Simple functions are (almost) the most basic notion of [[measurable function]] in [[measure theory]]. Given a [[measure]], it's easy to define the [[integral]] of a simple function, and we extend this to more general functions by continuity.

\hypertarget{definitions}{}\subsection*{{Definitions}}\label{definitions}

Let $X$ be a [[measurable space]]. We may want $X$ to be equipped with some more data; if $X$ is a [[measure space]], then this is plenty of data. However, for the most basic definitions, it's enough if $X$ is simply a measurable space. This is the [[domain]] of our simple functions.

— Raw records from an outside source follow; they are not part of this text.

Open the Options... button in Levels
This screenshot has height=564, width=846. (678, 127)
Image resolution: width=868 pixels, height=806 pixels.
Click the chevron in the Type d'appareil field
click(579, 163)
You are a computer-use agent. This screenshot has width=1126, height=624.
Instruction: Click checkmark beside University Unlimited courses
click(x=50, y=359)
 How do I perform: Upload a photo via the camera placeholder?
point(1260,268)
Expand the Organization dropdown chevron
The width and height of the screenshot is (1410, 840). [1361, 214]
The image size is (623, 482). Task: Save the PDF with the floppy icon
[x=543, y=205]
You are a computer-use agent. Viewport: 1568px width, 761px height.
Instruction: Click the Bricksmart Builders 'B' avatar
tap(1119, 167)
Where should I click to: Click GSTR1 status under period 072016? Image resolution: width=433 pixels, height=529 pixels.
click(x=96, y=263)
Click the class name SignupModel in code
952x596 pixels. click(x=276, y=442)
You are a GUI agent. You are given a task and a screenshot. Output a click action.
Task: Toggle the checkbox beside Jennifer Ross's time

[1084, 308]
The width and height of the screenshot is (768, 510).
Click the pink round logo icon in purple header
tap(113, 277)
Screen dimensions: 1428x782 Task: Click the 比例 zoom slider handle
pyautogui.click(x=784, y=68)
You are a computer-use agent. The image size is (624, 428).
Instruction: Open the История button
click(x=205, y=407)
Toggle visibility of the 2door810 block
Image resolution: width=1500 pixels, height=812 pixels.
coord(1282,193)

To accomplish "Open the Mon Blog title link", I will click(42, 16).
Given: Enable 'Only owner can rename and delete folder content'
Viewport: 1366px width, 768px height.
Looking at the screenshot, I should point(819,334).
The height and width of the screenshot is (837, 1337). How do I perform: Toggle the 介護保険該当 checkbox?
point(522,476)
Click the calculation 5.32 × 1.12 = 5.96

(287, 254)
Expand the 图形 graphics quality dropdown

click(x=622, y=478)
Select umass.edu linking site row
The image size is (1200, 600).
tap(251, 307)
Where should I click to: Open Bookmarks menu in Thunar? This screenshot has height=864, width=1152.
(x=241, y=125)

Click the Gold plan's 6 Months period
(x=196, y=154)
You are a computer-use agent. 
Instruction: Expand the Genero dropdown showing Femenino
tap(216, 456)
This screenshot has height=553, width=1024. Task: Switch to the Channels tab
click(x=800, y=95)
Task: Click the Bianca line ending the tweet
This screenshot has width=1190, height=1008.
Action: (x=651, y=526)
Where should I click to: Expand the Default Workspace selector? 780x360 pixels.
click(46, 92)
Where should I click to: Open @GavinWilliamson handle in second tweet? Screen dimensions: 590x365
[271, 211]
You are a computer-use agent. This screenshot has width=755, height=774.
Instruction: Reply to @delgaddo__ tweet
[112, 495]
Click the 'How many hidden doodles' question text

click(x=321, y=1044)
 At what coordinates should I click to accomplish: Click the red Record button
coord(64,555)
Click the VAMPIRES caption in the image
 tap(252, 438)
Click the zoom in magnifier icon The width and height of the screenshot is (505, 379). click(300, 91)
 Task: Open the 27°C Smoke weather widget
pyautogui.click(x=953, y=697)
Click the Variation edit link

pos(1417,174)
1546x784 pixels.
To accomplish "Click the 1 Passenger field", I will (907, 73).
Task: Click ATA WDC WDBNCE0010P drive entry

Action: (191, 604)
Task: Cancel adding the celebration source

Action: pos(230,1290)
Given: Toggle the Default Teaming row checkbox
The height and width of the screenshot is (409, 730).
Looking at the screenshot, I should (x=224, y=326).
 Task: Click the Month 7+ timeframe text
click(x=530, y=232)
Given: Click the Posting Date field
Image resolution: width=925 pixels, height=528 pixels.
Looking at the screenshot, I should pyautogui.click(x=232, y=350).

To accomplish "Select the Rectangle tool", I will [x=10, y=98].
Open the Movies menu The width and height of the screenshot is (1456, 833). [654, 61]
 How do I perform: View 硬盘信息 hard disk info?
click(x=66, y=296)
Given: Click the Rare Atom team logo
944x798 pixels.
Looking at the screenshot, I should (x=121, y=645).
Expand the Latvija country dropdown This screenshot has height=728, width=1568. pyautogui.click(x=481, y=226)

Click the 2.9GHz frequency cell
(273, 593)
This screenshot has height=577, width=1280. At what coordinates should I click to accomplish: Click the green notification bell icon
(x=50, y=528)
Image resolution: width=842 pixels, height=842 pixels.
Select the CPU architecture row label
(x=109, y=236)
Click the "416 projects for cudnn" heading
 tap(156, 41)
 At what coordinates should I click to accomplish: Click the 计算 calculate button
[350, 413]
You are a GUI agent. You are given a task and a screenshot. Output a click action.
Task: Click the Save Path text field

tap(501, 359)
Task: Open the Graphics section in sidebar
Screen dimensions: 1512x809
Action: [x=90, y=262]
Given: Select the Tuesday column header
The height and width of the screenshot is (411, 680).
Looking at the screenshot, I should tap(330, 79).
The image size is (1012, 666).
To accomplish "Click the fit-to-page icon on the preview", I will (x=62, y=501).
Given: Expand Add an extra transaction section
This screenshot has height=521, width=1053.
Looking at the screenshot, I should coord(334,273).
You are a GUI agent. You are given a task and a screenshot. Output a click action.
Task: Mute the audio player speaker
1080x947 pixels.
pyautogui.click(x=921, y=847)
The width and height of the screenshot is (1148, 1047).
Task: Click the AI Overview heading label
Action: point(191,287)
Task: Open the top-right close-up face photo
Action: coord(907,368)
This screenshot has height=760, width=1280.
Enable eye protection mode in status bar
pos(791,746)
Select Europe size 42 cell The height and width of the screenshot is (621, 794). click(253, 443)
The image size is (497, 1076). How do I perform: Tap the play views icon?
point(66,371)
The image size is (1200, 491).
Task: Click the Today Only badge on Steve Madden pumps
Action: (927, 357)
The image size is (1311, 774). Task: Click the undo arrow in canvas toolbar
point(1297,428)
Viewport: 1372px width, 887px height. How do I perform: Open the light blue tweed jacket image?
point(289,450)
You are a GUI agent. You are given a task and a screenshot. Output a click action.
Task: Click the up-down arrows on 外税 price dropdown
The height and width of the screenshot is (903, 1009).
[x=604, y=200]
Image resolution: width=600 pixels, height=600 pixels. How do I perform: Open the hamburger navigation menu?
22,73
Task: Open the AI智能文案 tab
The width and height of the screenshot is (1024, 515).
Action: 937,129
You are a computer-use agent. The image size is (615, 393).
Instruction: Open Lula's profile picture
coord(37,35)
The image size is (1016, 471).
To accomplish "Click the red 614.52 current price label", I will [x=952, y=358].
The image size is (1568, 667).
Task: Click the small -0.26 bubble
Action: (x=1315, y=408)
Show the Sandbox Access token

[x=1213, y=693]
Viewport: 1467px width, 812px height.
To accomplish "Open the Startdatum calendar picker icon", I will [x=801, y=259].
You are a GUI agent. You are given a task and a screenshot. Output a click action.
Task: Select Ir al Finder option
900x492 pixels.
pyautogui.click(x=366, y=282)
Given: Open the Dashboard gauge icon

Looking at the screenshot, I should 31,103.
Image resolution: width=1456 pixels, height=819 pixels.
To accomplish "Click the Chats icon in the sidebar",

Another necessary datum is the simple functions' [[codomain]] $K$, which we will eventually want to be at least a [[Banach space]] over the [[real numbers]]. (In the simplest example, $K$ is $\mathbb{R}$ itself, or perhaps the space $\mathbb{C}$ of [[complex numbers]].) We take $K$ to be a measurable space using its [[Borel sets]].

\begin{defn}
\label{trad}\hypertarget{trad}{}
A [[measurable function]] from $X$ to $K$ is \textbf{simple} if its [[range]] is [[finite set|finite]].

\end{defn}
Since a simple function $f$ is measurable and a [[singleton subset|singleton]] is Borel, each [[fibre]] of $f$ is a [[measurable set]] in $X$; the function $f$ is given by the (finitely many) nonempty fibres and their (singleton) images. This suggests another way to look at simple functions:

\begin{defn}
\label{lincomb}\hypertarget{lincomb}{}
A \textbf{simple function} from $X$ to $K$ is a formal $K$-[[linear combination]] of [[measurable subsets]] of $X$.

\end{defn}
Here we identify a measurable set $A$ with its [[characteristic function]] $\chi_A$, so the formal linear combination $\sum_i c_i A_i$ is identified with the function $\sum_i c_i \chi_{A_i}$, which is measurable and whose range is contained in the finite set of sums of the $c_i$. (If there are $n$ terms in the linear combination, then there are at most $2^n$ such sums.)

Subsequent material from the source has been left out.